:: Task to carry out ::
An exact copy of the entries below is the expected answer.

**** Listed entries

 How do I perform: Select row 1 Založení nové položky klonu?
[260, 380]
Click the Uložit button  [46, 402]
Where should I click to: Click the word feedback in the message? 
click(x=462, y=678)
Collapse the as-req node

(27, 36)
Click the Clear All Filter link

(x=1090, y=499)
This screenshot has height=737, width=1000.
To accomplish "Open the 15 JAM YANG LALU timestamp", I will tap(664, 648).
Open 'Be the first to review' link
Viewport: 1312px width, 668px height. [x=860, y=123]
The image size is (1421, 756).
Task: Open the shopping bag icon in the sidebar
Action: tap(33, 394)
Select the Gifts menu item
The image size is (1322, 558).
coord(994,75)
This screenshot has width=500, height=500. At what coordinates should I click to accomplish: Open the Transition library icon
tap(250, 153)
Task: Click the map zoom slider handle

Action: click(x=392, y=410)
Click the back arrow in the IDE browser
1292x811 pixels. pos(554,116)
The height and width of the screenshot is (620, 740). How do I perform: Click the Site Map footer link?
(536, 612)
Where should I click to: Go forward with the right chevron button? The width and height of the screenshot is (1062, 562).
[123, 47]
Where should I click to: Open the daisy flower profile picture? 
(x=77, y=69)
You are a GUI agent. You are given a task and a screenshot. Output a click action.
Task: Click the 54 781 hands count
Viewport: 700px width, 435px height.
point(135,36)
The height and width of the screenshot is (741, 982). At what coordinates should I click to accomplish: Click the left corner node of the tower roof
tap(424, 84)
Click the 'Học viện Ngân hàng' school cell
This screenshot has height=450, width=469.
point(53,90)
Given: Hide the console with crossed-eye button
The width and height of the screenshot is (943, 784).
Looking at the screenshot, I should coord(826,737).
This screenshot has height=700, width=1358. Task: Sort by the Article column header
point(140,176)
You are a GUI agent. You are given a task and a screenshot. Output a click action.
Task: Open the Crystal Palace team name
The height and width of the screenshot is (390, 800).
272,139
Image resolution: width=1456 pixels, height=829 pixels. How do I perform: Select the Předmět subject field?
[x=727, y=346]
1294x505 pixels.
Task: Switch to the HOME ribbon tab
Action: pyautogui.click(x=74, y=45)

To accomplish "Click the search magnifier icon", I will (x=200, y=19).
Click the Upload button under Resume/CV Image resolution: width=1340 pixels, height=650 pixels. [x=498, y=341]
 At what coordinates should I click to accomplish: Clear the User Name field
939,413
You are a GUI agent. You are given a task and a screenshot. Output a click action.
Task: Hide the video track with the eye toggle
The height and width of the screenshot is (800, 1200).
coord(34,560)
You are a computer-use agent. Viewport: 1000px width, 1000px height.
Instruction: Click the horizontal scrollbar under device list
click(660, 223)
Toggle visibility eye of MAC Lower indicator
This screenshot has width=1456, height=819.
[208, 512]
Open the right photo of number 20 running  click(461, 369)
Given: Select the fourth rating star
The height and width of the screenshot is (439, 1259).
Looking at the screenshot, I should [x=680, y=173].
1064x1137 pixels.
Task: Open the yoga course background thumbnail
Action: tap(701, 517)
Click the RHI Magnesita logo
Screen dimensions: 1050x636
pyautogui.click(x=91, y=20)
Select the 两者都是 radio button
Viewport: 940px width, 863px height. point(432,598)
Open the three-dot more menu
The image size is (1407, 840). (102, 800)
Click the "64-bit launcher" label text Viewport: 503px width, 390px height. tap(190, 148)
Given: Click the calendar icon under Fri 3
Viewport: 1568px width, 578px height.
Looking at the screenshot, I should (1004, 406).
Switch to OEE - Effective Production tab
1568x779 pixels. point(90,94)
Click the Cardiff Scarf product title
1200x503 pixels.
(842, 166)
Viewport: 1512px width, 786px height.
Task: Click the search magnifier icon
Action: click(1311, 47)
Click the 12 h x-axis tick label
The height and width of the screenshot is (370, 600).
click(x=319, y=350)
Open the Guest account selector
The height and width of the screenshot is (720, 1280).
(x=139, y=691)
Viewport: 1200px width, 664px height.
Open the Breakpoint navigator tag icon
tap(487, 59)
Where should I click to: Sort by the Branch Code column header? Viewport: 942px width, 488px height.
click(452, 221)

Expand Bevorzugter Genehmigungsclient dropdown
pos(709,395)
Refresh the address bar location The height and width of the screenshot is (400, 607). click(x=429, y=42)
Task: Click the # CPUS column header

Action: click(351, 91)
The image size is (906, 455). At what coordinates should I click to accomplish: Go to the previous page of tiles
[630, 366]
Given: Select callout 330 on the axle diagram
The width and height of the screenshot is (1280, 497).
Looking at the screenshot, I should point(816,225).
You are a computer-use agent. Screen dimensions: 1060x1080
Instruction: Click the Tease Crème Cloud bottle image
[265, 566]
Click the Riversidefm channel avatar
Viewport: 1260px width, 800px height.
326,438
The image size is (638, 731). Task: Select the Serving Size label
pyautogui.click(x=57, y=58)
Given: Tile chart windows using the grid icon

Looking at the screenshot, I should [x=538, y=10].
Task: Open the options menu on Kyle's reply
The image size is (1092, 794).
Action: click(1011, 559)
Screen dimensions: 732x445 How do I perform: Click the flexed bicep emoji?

********

:: Answer section ::
 How do I perform: Select row 1 Založení nové položky klonu?
[260, 380]
Click the Uložit button  [46, 402]
Where should I click to: Click the word feedback in the message? 
click(x=462, y=678)
Collapse the as-req node

(27, 36)
Click the Clear All Filter link

(x=1090, y=499)
This screenshot has height=737, width=1000.
To accomplish "Open the 15 JAM YANG LALU timestamp", I will tap(664, 648).
Open 'Be the first to review' link
Viewport: 1312px width, 668px height. [x=860, y=123]
The image size is (1421, 756).
Task: Open the shopping bag icon in the sidebar
Action: tap(33, 394)
Select the Gifts menu item
The image size is (1322, 558).
coord(994,75)
This screenshot has width=500, height=500. At what coordinates should I click to accomplish: Open the Transition library icon
tap(250, 153)
Task: Click the map zoom slider handle

Action: click(x=392, y=410)
Click the back arrow in the IDE browser
1292x811 pixels. pos(554,116)
The height and width of the screenshot is (620, 740). How do I perform: Click the Site Map footer link?
(536, 612)
Where should I click to: Go forward with the right chevron button? The width and height of the screenshot is (1062, 562).
[123, 47]
Where should I click to: Open the daisy flower profile picture? 
(x=77, y=69)
You are a GUI agent. You are given a task and a screenshot. Output a click action.
Task: Click the 54 781 hands count
Viewport: 700px width, 435px height.
point(135,36)
The height and width of the screenshot is (741, 982). At what coordinates should I click to accomplish: Click the left corner node of the tower roof
tap(424, 84)
Click the 'Học viện Ngân hàng' school cell
This screenshot has height=450, width=469.
point(53,90)
Given: Hide the console with crossed-eye button
The width and height of the screenshot is (943, 784).
Looking at the screenshot, I should coord(826,737).
This screenshot has height=700, width=1358. Task: Sort by the Article column header
point(140,176)
You are a GUI agent. You are given a task and a screenshot. Output a click action.
Task: Open the Crystal Palace team name
The height and width of the screenshot is (390, 800).
272,139
Image resolution: width=1456 pixels, height=829 pixels. How do I perform: Select the Předmět subject field?
[x=727, y=346]
1294x505 pixels.
Task: Switch to the HOME ribbon tab
Action: pyautogui.click(x=74, y=45)

To accomplish "Click the search magnifier icon", I will (x=200, y=19).
Click the Upload button under Resume/CV Image resolution: width=1340 pixels, height=650 pixels. [x=498, y=341]
 At what coordinates should I click to accomplish: Clear the User Name field
939,413
You are a GUI agent. You are given a task and a screenshot. Output a click action.
Task: Hide the video track with the eye toggle
The height and width of the screenshot is (800, 1200).
coord(34,560)
You are a computer-use agent. Viewport: 1000px width, 1000px height.
Instruction: Click the horizontal scrollbar under device list
click(660, 223)
Toggle visibility eye of MAC Lower indicator
This screenshot has width=1456, height=819.
[208, 512]
Open the right photo of number 20 running  click(461, 369)
Given: Select the fourth rating star
The height and width of the screenshot is (439, 1259).
Looking at the screenshot, I should [x=680, y=173].
1064x1137 pixels.
Task: Open the yoga course background thumbnail
Action: tap(701, 517)
Click the RHI Magnesita logo
Screen dimensions: 1050x636
pyautogui.click(x=91, y=20)
Select the 两者都是 radio button
Viewport: 940px width, 863px height. point(432,598)
Open the three-dot more menu
The image size is (1407, 840). (102, 800)
Click the "64-bit launcher" label text Viewport: 503px width, 390px height. tap(190, 148)
Given: Click the calendar icon under Fri 3
Viewport: 1568px width, 578px height.
Looking at the screenshot, I should (1004, 406).
Switch to OEE - Effective Production tab
1568x779 pixels. point(90,94)
Click the Cardiff Scarf product title
1200x503 pixels.
(842, 166)
Viewport: 1512px width, 786px height.
Task: Click the search magnifier icon
Action: click(1311, 47)
Click the 12 h x-axis tick label
The height and width of the screenshot is (370, 600).
click(x=319, y=350)
Open the Guest account selector
The height and width of the screenshot is (720, 1280).
(x=139, y=691)
Viewport: 1200px width, 664px height.
Open the Breakpoint navigator tag icon
tap(487, 59)
Where should I click to: Sort by the Branch Code column header? Viewport: 942px width, 488px height.
click(452, 221)

Expand Bevorzugter Genehmigungsclient dropdown
pos(709,395)
Refresh the address bar location The height and width of the screenshot is (400, 607). click(x=429, y=42)
Task: Click the # CPUS column header

Action: click(351, 91)
The image size is (906, 455). At what coordinates should I click to accomplish: Go to the previous page of tiles
[630, 366]
Given: Select callout 330 on the axle diagram
The width and height of the screenshot is (1280, 497).
Looking at the screenshot, I should point(816,225).
You are a computer-use agent. Screen dimensions: 1060x1080
Instruction: Click the Tease Crème Cloud bottle image
[265, 566]
Click the Riversidefm channel avatar
Viewport: 1260px width, 800px height.
326,438
The image size is (638, 731). Task: Select the Serving Size label
pyautogui.click(x=57, y=58)
Given: Tile chart windows using the grid icon

Looking at the screenshot, I should [x=538, y=10].
Task: Open the options menu on Kyle's reply
The image size is (1092, 794).
Action: click(1011, 559)
Screen dimensions: 732x445 How do I perform: Click the flexed bicep emoji?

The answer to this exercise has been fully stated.